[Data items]

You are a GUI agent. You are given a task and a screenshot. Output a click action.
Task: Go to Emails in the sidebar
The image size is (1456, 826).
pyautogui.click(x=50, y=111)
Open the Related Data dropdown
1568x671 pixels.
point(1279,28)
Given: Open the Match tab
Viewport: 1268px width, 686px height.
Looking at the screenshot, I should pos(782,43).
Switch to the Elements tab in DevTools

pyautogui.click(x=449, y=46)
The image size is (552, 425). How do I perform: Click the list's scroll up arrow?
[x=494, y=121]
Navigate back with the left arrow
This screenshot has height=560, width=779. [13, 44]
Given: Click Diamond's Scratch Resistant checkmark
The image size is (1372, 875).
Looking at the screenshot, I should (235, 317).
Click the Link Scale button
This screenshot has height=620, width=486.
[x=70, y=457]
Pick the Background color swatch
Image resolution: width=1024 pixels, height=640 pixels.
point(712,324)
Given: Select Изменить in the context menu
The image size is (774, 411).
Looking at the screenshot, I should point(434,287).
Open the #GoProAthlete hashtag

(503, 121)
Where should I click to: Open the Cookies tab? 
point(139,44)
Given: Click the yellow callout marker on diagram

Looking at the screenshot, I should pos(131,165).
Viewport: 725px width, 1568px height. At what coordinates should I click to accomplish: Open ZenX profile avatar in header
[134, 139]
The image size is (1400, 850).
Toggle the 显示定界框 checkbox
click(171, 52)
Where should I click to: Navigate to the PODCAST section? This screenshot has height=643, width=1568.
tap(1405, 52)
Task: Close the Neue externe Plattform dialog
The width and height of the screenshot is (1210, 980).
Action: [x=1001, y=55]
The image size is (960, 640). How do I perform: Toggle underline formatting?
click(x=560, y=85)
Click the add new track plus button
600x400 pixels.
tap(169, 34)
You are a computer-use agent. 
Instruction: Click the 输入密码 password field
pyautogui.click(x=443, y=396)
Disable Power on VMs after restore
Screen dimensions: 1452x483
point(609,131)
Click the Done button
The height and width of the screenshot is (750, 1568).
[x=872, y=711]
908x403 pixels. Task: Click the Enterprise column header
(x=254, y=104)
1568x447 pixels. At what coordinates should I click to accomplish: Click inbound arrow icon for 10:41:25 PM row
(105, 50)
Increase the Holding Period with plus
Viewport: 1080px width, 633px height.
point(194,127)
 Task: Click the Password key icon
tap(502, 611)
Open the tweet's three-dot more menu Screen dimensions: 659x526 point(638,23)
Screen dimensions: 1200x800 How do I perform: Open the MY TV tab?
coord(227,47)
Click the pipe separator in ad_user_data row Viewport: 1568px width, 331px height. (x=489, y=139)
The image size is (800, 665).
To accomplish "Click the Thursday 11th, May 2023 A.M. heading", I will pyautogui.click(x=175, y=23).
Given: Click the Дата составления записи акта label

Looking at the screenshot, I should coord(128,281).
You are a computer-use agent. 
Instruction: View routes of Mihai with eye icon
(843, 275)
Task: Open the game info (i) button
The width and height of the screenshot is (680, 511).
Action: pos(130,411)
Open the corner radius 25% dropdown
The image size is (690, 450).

• What you have to do:
Output the records verbatim, from the first line to the last.

• Result of this task:
You are a GUI agent. You are given a task and a screenshot. Output a click action.
Task: Go to Emails in the sidebar
The image size is (1456, 826).
pyautogui.click(x=50, y=111)
Open the Related Data dropdown
1568x671 pixels.
point(1279,28)
Given: Open the Match tab
Viewport: 1268px width, 686px height.
Looking at the screenshot, I should pos(782,43).
Switch to the Elements tab in DevTools

pyautogui.click(x=449, y=46)
The image size is (552, 425). How do I perform: Click the list's scroll up arrow?
[x=494, y=121]
Navigate back with the left arrow
This screenshot has height=560, width=779. [13, 44]
Given: Click Diamond's Scratch Resistant checkmark
The image size is (1372, 875).
Looking at the screenshot, I should (235, 317).
Click the Link Scale button
This screenshot has height=620, width=486.
[x=70, y=457]
Pick the Background color swatch
Image resolution: width=1024 pixels, height=640 pixels.
point(712,324)
Given: Select Изменить in the context menu
The image size is (774, 411).
Looking at the screenshot, I should point(434,287).
Open the #GoProAthlete hashtag

(503, 121)
Where should I click to: Open the Cookies tab? 
point(139,44)
Given: Click the yellow callout marker on diagram

Looking at the screenshot, I should pos(131,165).
Viewport: 725px width, 1568px height. At what coordinates should I click to accomplish: Open ZenX profile avatar in header
[134, 139]
The image size is (1400, 850).
Toggle the 显示定界框 checkbox
click(171, 52)
Where should I click to: Navigate to the PODCAST section? This screenshot has height=643, width=1568.
tap(1405, 52)
Task: Close the Neue externe Plattform dialog
The width and height of the screenshot is (1210, 980).
Action: [x=1001, y=55]
The image size is (960, 640). How do I perform: Toggle underline formatting?
click(x=560, y=85)
Click the add new track plus button
600x400 pixels.
tap(169, 34)
You are a computer-use agent. 
Instruction: Click the 输入密码 password field
pyautogui.click(x=443, y=396)
Disable Power on VMs after restore
Screen dimensions: 1452x483
point(609,131)
Click the Done button
The height and width of the screenshot is (750, 1568).
[x=872, y=711]
908x403 pixels. Task: Click the Enterprise column header
(x=254, y=104)
1568x447 pixels. At what coordinates should I click to accomplish: Click inbound arrow icon for 10:41:25 PM row
(105, 50)
Increase the Holding Period with plus
Viewport: 1080px width, 633px height.
point(194,127)
 Task: Click the Password key icon
tap(502, 611)
Open the tweet's three-dot more menu Screen dimensions: 659x526 point(638,23)
Screen dimensions: 1200x800 How do I perform: Open the MY TV tab?
coord(227,47)
Click the pipe separator in ad_user_data row Viewport: 1568px width, 331px height. (x=489, y=139)
The image size is (800, 665).
To accomplish "Click the Thursday 11th, May 2023 A.M. heading", I will pyautogui.click(x=175, y=23).
Given: Click the Дата составления записи акта label

Looking at the screenshot, I should coord(128,281).
You are a computer-use agent. 
Instruction: View routes of Mihai with eye icon
(843, 275)
Task: Open the game info (i) button
The width and height of the screenshot is (680, 511).
Action: pos(130,411)
Open the corner radius 25% dropdown
The image size is (690, 450).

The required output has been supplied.